Help Needed for A Newbie! Possibilty of Teaching in China

Post by Mr.Tang »

Hello everyone, I am currently doing a master's program in adolescence education in math. I will have my teaching certificate by summer 2014, and I am very interested becoming a international teacher (preferably in China) afterwards. My questions are:

1. I don't have any prior teaching experience other than a semester of student teaching and teaching assistant for a summer. What are the odds that I get hired right out of school? I am willing to go to any school as long as it's in China.

2. I am a native Chinese, I came to US when I was 16 and had my education here afterwards. Would the fact that I am not a native English speaker impact negatively on my international teaching career? Although I will be teaching middle school/high school math, and my English is very fluent, I'm still a little bit concerned after I see some schools prefer teachers to be native English speakers in subjects other than English.

Hope you can answer my questions, thank you in advance!
Last edited by Mr.Tang on Tue May 21, 2013 2:59 pm, edited 3 times in total.
sid
Posts: 1392
Joined: Sat Dec 02, 2006 11:44 am

Post by sid »

You should get some experience in the US before going international. Not only would it be very hard for you to find a job in any halfway decent international school, once there you would not have the level of professional support that is so crucial for new teachers.
After two or three years in the US, try your luck overseas.
eion_padraig
Posts: 408
Joined: Sat Dec 11, 2010 8:18 pm

Post by eion_padraig »

Mr. Tang,

I agree with Sid that you'd do better in the long run if you started teaching in the US for 2 - 3 years. After that amount of time, you would have an easier time finding work at better schools. In this case, by better I mean higher paying jobs with better professional development and better management/organization.

Generally speaking, the foreign-run schools are preferred by the bulk of foreign teachers going to China, but there is a big demand for foreign teachers from Chinese schools running foreign curriculum also. The foreign-run schools are not allowed to teach Chinese nationals.

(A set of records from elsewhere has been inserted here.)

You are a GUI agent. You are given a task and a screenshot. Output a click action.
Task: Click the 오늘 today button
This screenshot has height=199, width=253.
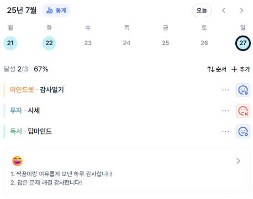[202, 10]
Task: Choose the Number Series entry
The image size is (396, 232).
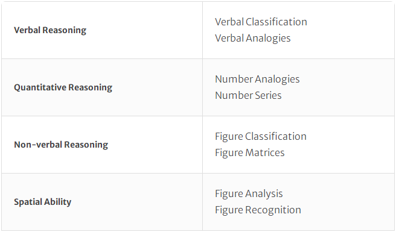Action: click(x=248, y=96)
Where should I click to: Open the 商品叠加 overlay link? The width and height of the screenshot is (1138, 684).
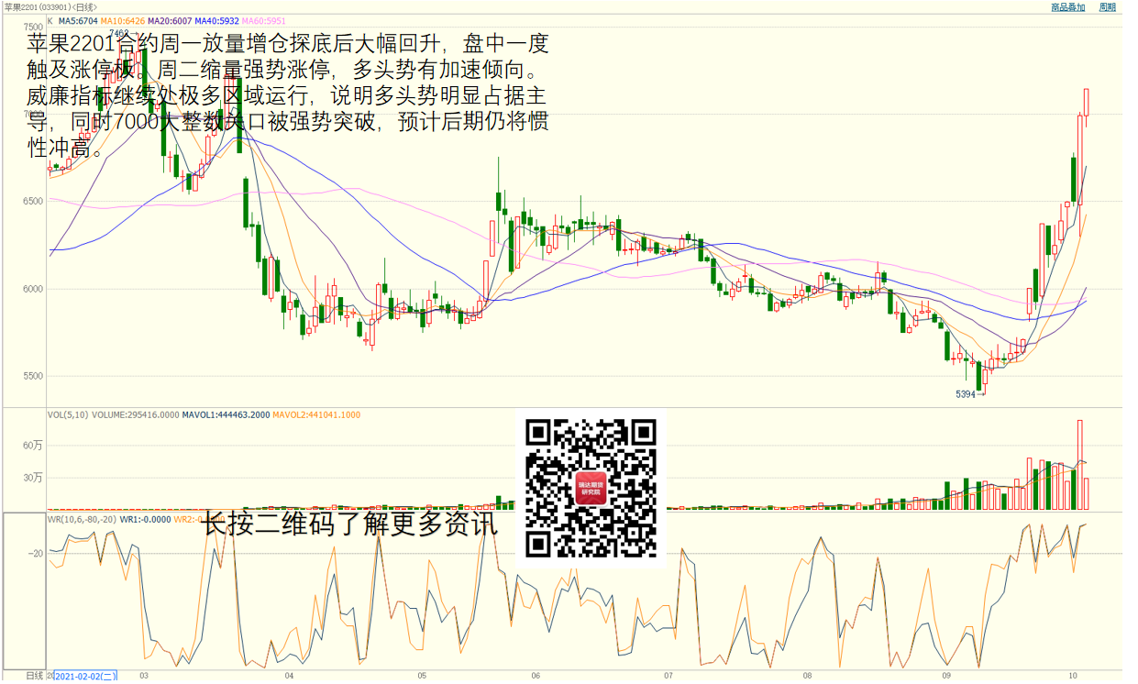[x=1067, y=7]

You may know all this given your background, but I think it matters to distinguish between the two for your 2nd question.

1.) I think your chances would be okay to be hired by a Chinese high school using an international curriculum. You might even be able to be hired by an foreign-run international school, but it wouldn't be one of the better ones because they want at least 2 - 3 years of experience before hiring people. You'll see a lot of the IB programs also want people with IB teaching experience.

2.) I think the majority of foreign run international schools won't care about your country of birth as long as you can be understood by your students. I'd expect you have some accent since you moved at a relatively late age, but strength of accent can vary a lot and often people make assumptions about a person's fluency based on their accent.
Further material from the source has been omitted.